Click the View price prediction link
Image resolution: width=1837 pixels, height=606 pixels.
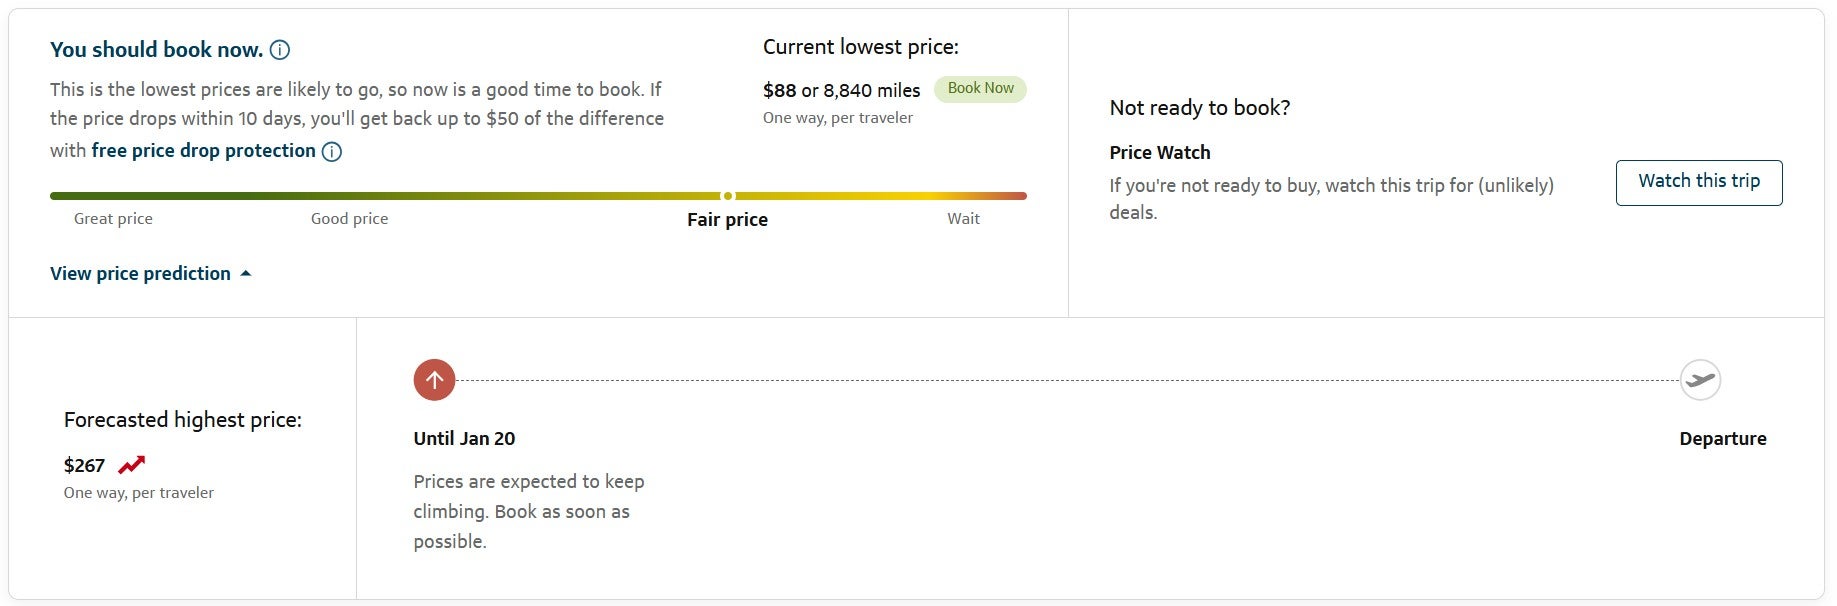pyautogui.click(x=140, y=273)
---
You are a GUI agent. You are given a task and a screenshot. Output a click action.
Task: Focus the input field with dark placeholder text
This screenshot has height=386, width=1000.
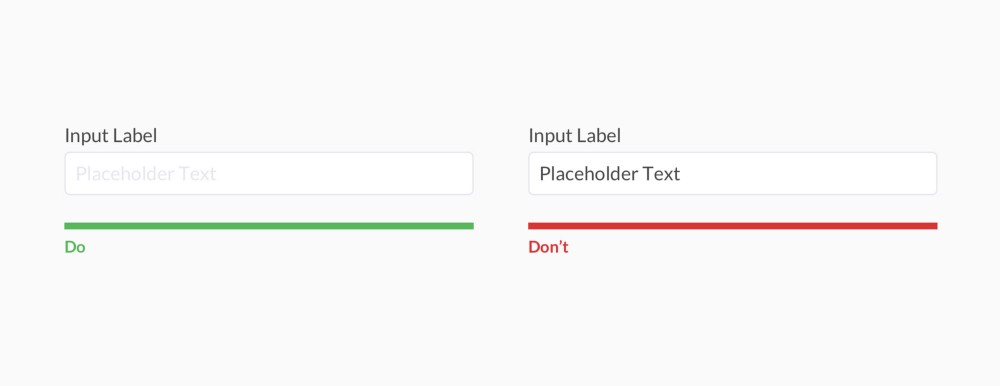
--
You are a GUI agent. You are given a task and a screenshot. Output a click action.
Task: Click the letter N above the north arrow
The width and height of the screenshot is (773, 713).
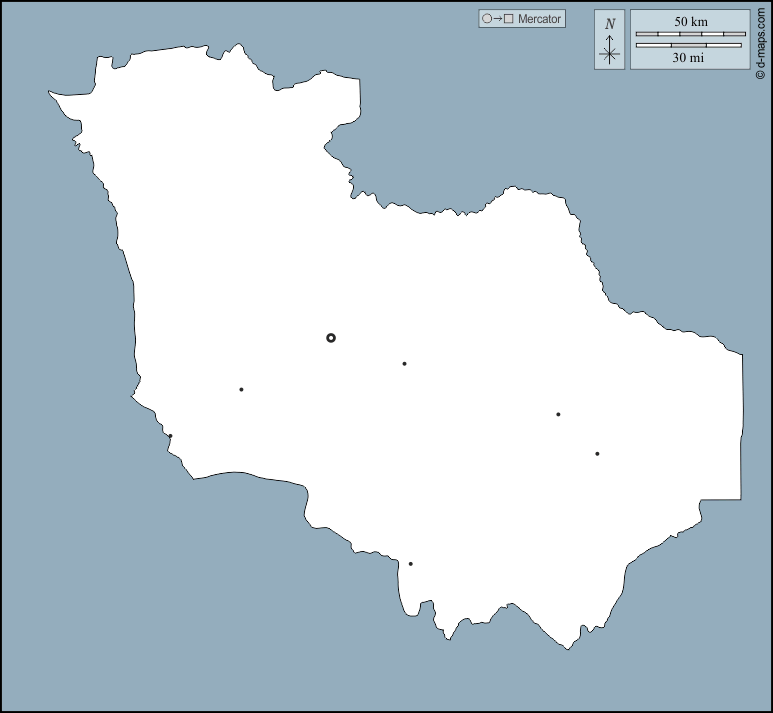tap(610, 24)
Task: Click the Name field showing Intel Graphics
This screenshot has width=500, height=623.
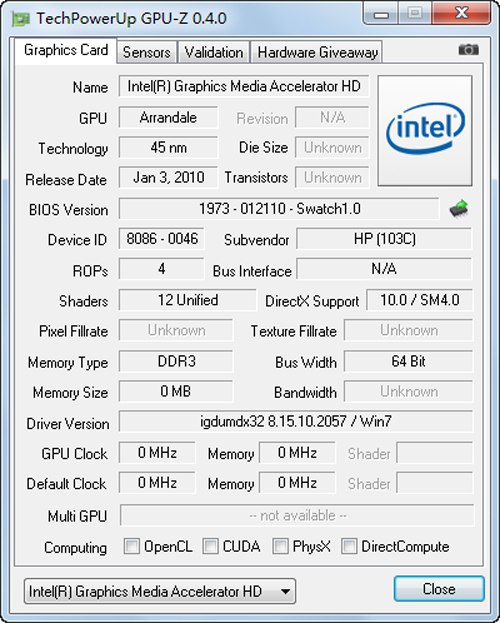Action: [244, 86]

→ AIM OF THE TASK
Count how many lines of the records above contain the string "width", treating uppercase and lowercase as different. Give only the number.

→ WRITTEN SOLUTION
4